=== Section Start ===
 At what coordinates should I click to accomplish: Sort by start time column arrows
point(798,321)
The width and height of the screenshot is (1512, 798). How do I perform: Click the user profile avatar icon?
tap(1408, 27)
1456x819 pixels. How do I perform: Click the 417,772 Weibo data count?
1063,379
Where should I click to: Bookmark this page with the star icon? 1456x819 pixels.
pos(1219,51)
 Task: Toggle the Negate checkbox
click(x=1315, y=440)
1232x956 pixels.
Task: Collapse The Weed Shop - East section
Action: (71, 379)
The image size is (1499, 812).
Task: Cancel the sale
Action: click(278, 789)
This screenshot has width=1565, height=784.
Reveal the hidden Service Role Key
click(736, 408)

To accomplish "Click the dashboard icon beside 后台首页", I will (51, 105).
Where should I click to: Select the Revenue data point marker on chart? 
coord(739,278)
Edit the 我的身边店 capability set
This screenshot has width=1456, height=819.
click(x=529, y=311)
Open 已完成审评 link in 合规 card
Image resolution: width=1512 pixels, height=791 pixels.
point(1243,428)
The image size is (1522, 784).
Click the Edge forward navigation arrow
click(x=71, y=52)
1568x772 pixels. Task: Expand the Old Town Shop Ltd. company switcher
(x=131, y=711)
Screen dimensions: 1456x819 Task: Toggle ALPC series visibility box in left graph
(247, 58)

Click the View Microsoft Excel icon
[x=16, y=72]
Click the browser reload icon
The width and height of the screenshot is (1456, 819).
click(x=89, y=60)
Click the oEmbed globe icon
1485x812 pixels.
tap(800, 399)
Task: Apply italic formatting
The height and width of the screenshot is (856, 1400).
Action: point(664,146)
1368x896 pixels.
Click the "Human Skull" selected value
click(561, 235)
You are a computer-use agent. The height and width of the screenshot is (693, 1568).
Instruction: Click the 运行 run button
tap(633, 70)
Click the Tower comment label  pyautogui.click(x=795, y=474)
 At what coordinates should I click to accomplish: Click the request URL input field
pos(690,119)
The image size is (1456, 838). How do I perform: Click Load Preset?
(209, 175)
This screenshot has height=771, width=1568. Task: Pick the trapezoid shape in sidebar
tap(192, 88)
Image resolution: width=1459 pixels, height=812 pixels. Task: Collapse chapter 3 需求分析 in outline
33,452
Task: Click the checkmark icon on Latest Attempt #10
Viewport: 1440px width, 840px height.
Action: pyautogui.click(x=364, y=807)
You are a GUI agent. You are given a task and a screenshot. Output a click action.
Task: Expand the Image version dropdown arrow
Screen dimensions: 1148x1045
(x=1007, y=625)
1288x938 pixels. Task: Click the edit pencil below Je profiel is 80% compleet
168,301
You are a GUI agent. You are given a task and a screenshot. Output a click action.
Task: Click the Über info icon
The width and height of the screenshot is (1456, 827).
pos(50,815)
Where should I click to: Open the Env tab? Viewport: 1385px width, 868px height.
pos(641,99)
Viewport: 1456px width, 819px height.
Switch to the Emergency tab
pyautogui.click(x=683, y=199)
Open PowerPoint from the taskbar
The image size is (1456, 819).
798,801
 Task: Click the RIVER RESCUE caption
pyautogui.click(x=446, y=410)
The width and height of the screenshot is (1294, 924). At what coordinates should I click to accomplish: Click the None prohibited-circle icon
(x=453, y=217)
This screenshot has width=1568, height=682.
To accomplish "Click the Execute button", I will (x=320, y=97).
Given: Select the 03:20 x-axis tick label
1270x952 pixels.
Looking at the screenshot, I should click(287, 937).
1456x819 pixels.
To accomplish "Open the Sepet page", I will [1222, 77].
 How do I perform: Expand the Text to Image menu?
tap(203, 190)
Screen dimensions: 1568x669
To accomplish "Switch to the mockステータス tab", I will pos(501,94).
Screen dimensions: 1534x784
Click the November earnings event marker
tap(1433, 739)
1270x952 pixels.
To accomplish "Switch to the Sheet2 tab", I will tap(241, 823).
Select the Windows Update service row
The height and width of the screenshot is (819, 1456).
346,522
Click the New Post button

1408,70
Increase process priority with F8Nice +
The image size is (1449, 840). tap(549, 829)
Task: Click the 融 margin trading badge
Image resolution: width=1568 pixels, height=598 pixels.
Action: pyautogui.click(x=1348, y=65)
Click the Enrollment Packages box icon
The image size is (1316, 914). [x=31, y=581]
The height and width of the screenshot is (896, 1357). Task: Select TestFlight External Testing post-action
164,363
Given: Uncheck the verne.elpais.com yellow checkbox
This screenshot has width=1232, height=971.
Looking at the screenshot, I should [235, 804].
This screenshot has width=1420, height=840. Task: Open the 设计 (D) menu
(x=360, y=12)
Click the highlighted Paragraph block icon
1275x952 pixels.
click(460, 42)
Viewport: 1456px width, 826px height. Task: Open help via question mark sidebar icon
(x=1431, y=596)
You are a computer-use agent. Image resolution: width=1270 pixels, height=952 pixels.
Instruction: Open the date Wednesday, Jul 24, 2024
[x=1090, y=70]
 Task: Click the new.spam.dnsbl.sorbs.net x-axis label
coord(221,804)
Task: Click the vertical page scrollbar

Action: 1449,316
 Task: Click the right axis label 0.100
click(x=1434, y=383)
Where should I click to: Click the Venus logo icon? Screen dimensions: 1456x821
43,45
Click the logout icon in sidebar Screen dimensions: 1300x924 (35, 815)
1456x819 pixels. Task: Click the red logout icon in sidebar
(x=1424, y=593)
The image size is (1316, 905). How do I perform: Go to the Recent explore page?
=== Section End ===
WHAT IS EXPECTED:
Pick out and copy the lines of the entries that hold the string "agent".

TASK RESPONSE:
You are a computer-use agent. The height and width of the screenshot is (693, 1568).
You are a GUI agent. You are given a task and a screenshot. Output a click action.
You are a GUI agent. You are given a task and a screenshot. Output a click action.
You are a computer-use agent. Image resolution: width=1270 pixels, height=952 pixels.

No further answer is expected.